Where shengen might be more interesting:

1. Multi-language emit. If your invariants live in a Rust service AND a TypeScript frontend (or another backend), one Shen spec drives both and the build catches drift. Hand-rolled means writing the same smart constructor twice in two languages with no mechanism to keep them in lockstep.

2. Spec as the audit surface. The Shen rule for `tenant-access` is going to be much more expressive / concise than the rust implementation. The `tcb-audit` gate fails the build if generated code is hand-edited away from the spec, so reviewers read the spec and the build polices the implementation against it. With hand-rolled Rust you're reviewing the impl directly — which isn't strictly bad, but it does potentially insert the human back into the loop between LLM iterations.

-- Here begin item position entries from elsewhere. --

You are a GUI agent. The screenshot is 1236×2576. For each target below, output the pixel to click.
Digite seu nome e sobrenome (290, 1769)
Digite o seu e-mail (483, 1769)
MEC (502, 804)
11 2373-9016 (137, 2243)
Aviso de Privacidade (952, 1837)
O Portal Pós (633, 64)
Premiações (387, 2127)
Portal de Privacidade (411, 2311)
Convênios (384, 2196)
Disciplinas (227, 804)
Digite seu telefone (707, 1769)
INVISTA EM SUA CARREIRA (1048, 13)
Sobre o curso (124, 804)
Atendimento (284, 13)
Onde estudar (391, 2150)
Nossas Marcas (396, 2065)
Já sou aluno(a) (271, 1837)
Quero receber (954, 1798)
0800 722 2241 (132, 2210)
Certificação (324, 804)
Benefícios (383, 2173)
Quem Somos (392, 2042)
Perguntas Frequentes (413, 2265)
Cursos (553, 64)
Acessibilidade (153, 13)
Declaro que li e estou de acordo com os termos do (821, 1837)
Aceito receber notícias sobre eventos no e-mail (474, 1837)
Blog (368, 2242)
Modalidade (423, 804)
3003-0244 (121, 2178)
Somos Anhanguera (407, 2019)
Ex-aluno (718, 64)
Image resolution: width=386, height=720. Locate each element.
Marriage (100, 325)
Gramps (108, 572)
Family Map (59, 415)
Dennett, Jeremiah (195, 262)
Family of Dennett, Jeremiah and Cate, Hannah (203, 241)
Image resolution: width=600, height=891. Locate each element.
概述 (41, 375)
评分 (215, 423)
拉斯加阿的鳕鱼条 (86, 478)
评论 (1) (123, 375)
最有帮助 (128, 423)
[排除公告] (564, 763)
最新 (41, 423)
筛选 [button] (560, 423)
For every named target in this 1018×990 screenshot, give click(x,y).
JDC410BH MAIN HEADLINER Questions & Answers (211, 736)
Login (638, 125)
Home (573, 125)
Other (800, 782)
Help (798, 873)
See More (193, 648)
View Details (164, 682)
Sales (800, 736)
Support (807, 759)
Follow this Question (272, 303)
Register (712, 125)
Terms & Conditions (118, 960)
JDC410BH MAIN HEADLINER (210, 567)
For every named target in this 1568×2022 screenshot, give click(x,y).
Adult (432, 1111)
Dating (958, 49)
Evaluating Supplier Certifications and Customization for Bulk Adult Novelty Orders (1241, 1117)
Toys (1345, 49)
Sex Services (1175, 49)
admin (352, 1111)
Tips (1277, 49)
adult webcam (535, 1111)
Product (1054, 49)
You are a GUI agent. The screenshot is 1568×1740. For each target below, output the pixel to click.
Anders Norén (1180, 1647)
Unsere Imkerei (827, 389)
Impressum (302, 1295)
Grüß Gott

3. AI in the loop. If you're hand-writing the constructors carefully yourself, the argument for shengen is fairly weak. If an LLM is writing them, "declarative spec + codegen" is, in my experience, a stronger prompt than "describe the constructor in precise English." That's the frame the post is really written for; the Rust newtype point is well-taken outside it.

I'm not saying everyone writing software (w/ LLMs or not) needs shengen / shen-backpressure. The underlying principles it's trying to help you use aren't new at all. But, if you want to get more out of LLMs (esp. multi-turn loops), you probably need something that is deterministic and structured to provide that backpressure context you want to the LLM as it iterates.